Hey Barzan, it's great to have you on our show today. Thanks for joining us. Could you give a quick introduction to yourself for our listeners? 

[00:00:38] Barzan Mozafari: Sure. Thanks for having me. I'm, uh, co-founder Keebo. Square data learning platform. Prior to Keebo, I was in academia. I was a professor specializing in machine learning and database systems at the University of Michigan.

And prior to that I was at a few other universities, MIT and UCLA. Before that I also worked for a number of companies along the way, but I've spent the last two decades of my career at intersection of AI and database system. So happy to tell you more about what we do, but in a nutshell, that's my background.

I've been doing databases in ML for quite time now. 

[00:01:10] Megan Bowers: That's great. Yeah. I'm excited to pick your brain and hear about your expertise from all that experience. 

But I'd love to just start off with a little bit more about your company, Keebo. If you could just tell us what you do, what the company's mission is, and how your technology works.

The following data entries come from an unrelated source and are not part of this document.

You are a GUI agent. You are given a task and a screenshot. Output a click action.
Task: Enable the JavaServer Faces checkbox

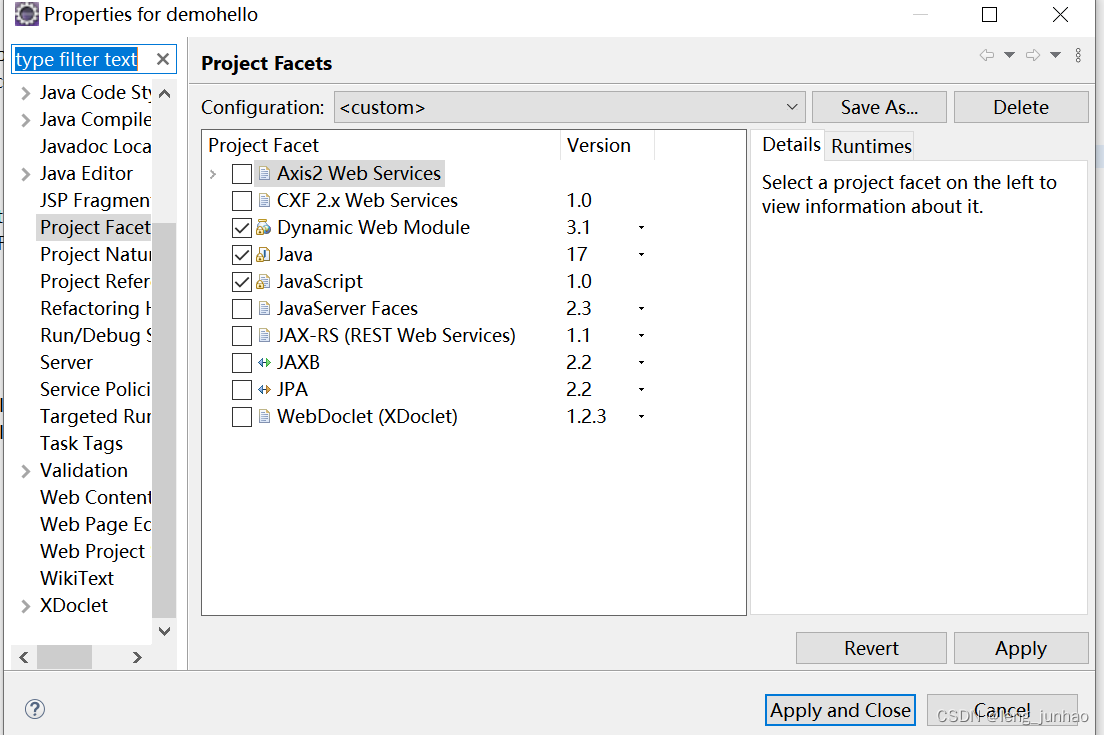tap(241, 308)
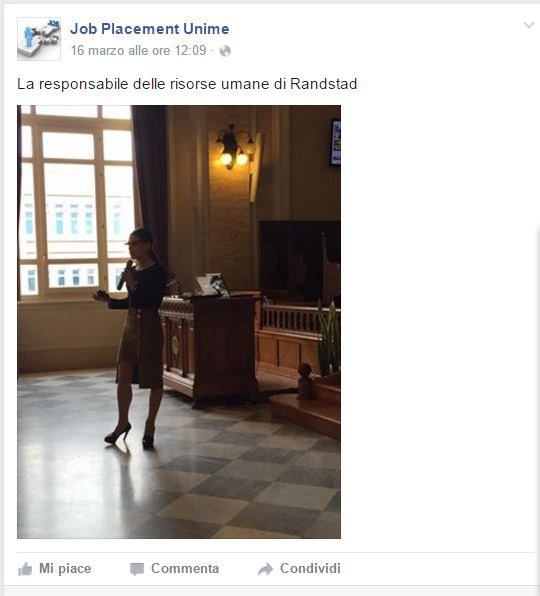This screenshot has width=540, height=596.
Task: Click the window area of the photo
Action: click(x=76, y=201)
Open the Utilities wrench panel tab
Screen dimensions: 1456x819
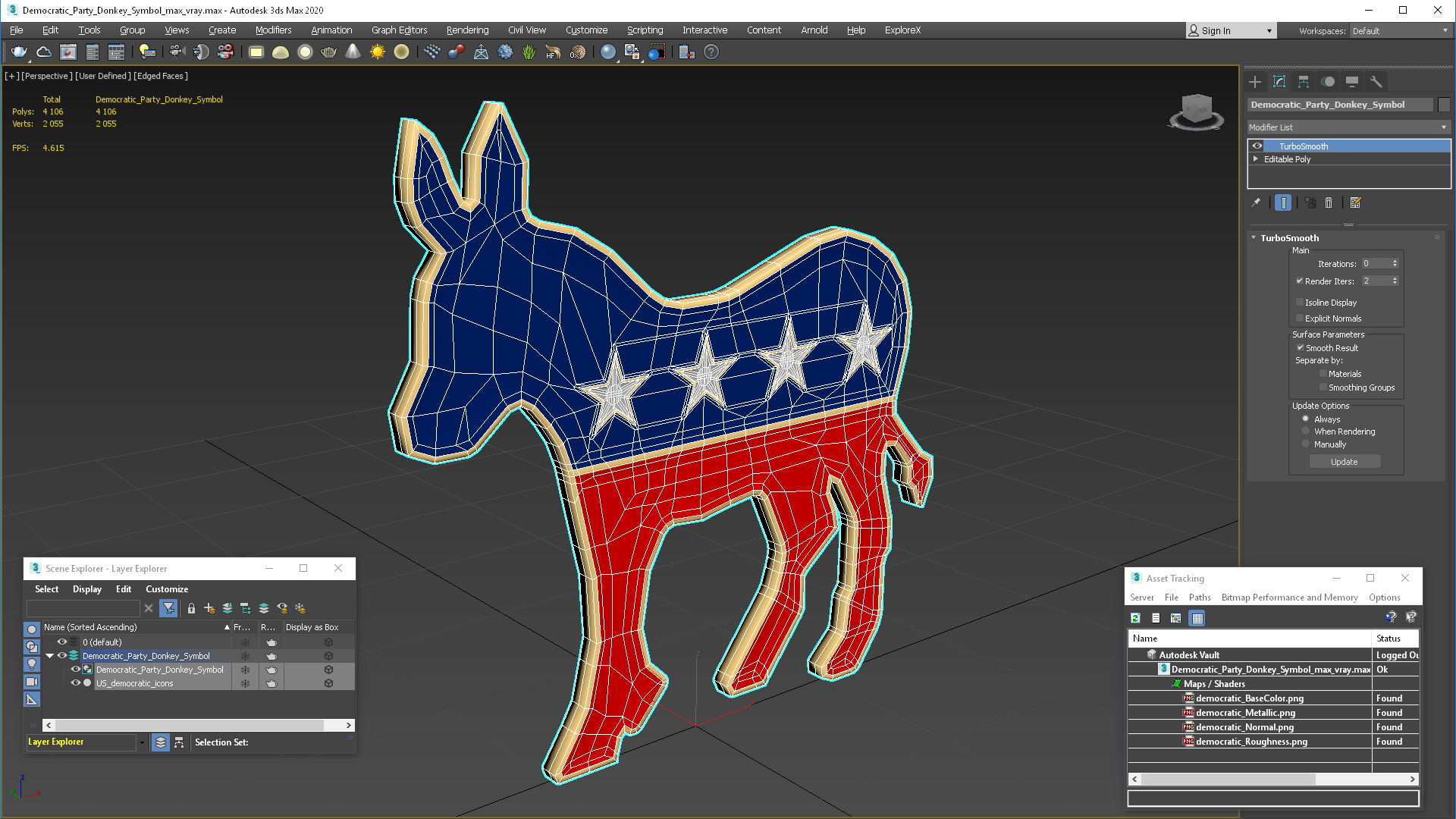coord(1376,82)
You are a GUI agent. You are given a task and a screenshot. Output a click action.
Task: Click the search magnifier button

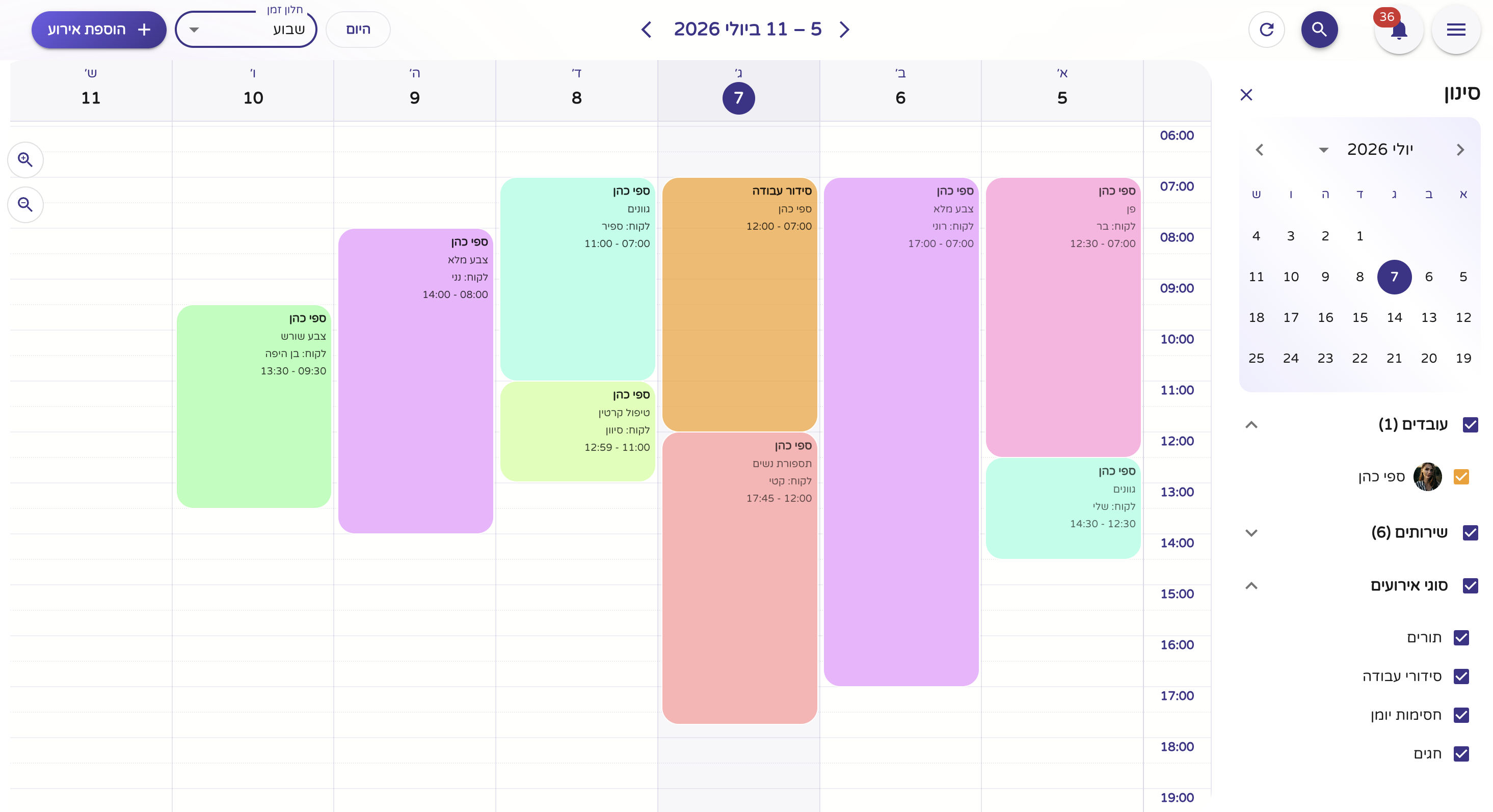(1319, 29)
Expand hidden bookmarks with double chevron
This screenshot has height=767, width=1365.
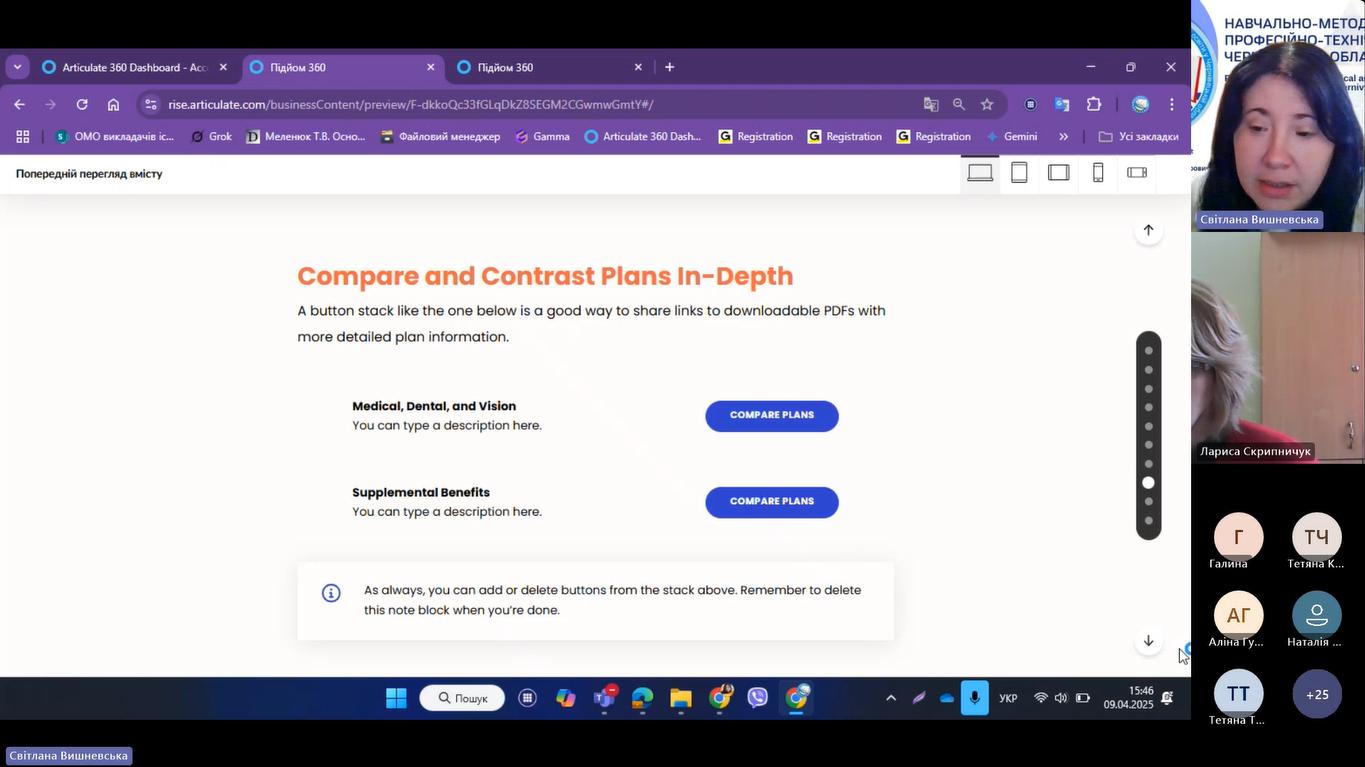coord(1063,136)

[00:01:27] Barzan Mozafari: Sure. So we're data learning platform and our mission is to empower data teams to take control and drive growth through automation. So from a high level, what we do is that our platform learns from how users and applications interact with the data in the cloud, and then uses that to automate and accelerate the tedious aspects of the interaction between the data team and their data in the cloud.

And by doing that, and you can talk about how it does it, but by doing that, you know, we significantly reduce the amount of manual time that has to be spent on optimizing and operating these data pipelines. We reduce the cost of the infrastructure. Where's the cloud data warehouse and whatnot. But we also boost performance as a result of the authorizations that we actually do on behalf of the customer.

[00:02:09] Megan Bowers: Gotcha. 

So what do you mean when you talk about data learning platform, like learning how people use their data? What does that really mean? 

[00:02:18] Barzan Mozafari: So if you think about it, like, you know, just to give a bit of context for your viewers, the likes of Snowflake and Google's BigQuery and Amazon Redshift, what they've really done is that.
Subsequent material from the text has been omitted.